• **ЦИТИРУЕМЫЙ ОТРЫВОК**:
──────────

Школа «Эсмод» находилась на Больших бульварах, недалеко от метро «Биржа» – прямая ветка от станции «Пармантье», где я поселился. Но сначала меня направили в филиал школы на улице Клери в районе Сантье. Там находится множество маленьких швейных фабрик и магазинов готовой одежды. Среди сотрудников – сплошь индусы и пакистанцы. Они отшивали огромными партиями вещи прет-а-порте с грифом «Сделано в Париже», которые потом расходились по бутикам и торговым центрам.

Школа «Эсмод» в основном готовила модельеров-дизайнеров для таких фабрик. Ни один выпускник в мою эпоху в высокий дом моды, увы, не попал. Кроме Жака Пантазеса. В лучшем случае они начинали работать на себя, как, например, мой первый ученик Франк Сорбье, открывший в Париже собственный маленький дом моды, но ставший затем членом Синдиката высокой моды. Остальные находили применение на фабриках в Сантье, куда требовались специалисты, способные не только нарисовать модель платья, но также разработать лекала, по которым это платье или пальто будет сшито. Это очень сложная техническая работа, выполнить ее может далеко не каждый, поэтому диплом школы «Эсмод» ценился особо. Там часто значилось – стилист-моделист.

Обучение длилось три года и стоило немалых денег. Если я не ошибаюсь, шестьдесят тысяч франков в год. Это была цена небольшой квартиры в пригороде Парижа. Первый год в школе – подготовительный. Студентов учили рисовать, держать ножницы, работать с тканью… И если на первом курсе учащиеся делились на десять групп по сто человек в каждой, то ко второму курсу их количество заметно уменьшалось – в потоке оставалось человек двести. Другие либо не тянули обучение финансово, либо оказывались неспособными, либо осознавали, что не хотят заниматься моделированием одежды. К третьему году на курсе оставалось двадцать человек, из которых только двое или трое получали работу в мире моды.

──────────

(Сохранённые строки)
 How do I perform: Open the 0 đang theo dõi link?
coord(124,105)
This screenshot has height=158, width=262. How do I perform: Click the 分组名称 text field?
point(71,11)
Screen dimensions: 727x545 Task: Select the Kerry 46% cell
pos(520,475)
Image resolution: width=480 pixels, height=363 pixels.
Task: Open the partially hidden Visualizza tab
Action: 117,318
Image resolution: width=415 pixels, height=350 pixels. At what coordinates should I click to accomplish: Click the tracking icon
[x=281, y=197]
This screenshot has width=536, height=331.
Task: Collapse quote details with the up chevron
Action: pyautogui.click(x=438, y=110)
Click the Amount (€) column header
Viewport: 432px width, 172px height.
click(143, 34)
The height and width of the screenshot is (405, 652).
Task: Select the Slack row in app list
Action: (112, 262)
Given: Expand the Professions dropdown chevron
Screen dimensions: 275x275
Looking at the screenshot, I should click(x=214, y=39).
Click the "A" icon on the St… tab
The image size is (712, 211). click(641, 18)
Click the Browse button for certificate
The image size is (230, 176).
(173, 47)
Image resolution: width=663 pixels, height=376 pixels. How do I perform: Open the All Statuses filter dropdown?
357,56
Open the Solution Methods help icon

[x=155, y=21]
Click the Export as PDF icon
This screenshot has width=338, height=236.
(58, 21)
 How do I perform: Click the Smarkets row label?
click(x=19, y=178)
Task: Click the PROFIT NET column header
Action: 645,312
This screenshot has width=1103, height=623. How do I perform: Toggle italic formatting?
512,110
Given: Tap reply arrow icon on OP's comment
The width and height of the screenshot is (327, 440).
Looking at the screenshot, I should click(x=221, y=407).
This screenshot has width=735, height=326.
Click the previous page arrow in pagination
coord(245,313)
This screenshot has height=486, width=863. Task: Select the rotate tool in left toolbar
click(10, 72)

──────────

• **ЗАДАНИЕ 1**: Замените «шестьдесят тысяч франков» на «пятьдесят тысяч франков» и приведите отрывок о школе «Эсмод» от слов «Обучение длилось три» до слов «в мире моды.» включительно.
• **ЗАДАНИЕ 2**: Допишите рассказ о школе «Эсмод», начав сразу после его последнего предложения.

• **РЕЗУЛЬТАТ ЗАДАНИЯ 1**:
Обучение длилось три года и стоило немалых денег. Если я не ошибаюсь, пятьдесят тысяч франков в год. Это была цена небольшой квартиры в пригороде Парижа. Первый год в школе – подготовительный. Студентов учили рисовать, держать ножницы, работать с тканью… И если на первом курсе учащиеся делились на десять групп по сто человек в каждой, то ко второму курсу их количество заметно уменьшалось – в потоке оставалось человек двести. Другие либо не тянули обучение финансово, либо оказывались неспособными, либо осознавали, что не хотят заниматься моделированием одежды. К третьему году на курсе оставалось двадцать человек, из которых только двое или трое получали работу в мире моды.

• **РЕЗУЛЬТАТ ЗАДАНИЯ 2**:
Напечатать тексты всех лекций на французском языке мне помогла моя «парижская мамаша» Светлана Самсонова, обладательница Серебряной медали за знание русского языка в Париже. В своей огромной квартире на третьем этаже дома номер 32 на бульваре Севастополь, под мою диктовку на русском языке (на французском я не знал всех терминов) она делала синхронный перевод и с невероятной скоростью набирала текст на машинке. В благодарность я совершенно бесплатно преподавал вечерами в театральной школе ее мужа Александра Арбата.

Напечатанные лекции я предоставил в дирекцию «Эсмод». Аннет Гольдштейн и Поль Дуарину их одобрили, завизировали и направили копии в Ниццу и токийский филиал, чтобы по ним преподавал местный педагог по истории моды.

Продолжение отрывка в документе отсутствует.